### Task statement
For this exercise, return exactly the lines of the material below that begin at the one with "Click the Japan flag icon" and stop after the one with "Given: Uncheck 'This".

=====

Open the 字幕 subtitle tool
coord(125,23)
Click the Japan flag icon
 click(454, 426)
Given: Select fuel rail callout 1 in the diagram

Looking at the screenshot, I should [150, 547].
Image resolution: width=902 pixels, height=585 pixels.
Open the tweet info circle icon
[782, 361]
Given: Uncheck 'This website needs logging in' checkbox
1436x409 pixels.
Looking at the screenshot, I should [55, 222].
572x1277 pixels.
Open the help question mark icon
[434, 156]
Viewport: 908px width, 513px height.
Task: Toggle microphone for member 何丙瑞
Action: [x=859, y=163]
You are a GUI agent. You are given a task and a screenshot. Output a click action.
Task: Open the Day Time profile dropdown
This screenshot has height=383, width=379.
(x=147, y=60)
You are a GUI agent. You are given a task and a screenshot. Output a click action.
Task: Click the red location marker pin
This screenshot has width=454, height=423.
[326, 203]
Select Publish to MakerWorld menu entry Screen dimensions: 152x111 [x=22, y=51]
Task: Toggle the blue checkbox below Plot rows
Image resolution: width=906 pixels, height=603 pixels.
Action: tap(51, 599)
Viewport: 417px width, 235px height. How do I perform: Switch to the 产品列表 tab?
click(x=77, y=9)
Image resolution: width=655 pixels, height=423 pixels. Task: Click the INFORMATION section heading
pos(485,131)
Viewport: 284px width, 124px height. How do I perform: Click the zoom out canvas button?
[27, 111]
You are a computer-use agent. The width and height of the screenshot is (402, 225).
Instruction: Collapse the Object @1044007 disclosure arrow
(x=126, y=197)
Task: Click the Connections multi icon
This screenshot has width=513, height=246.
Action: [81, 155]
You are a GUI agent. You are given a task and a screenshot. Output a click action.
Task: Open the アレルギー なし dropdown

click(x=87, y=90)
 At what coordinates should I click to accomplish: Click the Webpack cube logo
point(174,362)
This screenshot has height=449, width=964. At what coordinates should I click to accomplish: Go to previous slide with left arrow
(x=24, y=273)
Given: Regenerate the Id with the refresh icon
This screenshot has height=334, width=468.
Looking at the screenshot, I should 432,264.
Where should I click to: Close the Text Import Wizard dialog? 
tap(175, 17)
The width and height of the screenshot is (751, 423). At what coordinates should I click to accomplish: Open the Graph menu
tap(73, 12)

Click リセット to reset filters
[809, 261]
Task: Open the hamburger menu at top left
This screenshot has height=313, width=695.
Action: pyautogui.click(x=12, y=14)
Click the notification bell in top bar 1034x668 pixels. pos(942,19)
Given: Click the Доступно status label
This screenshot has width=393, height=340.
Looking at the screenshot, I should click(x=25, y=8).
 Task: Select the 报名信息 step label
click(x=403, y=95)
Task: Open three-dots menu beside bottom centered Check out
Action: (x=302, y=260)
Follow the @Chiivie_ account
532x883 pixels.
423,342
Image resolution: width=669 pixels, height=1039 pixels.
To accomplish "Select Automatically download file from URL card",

=====

### Problem solution
Click the Japan flag icon
 click(454, 426)
Given: Select fuel rail callout 1 in the diagram

Looking at the screenshot, I should [150, 547].
Image resolution: width=902 pixels, height=585 pixels.
Open the tweet info circle icon
[782, 361]
Given: Uncheck 'This website needs logging in' checkbox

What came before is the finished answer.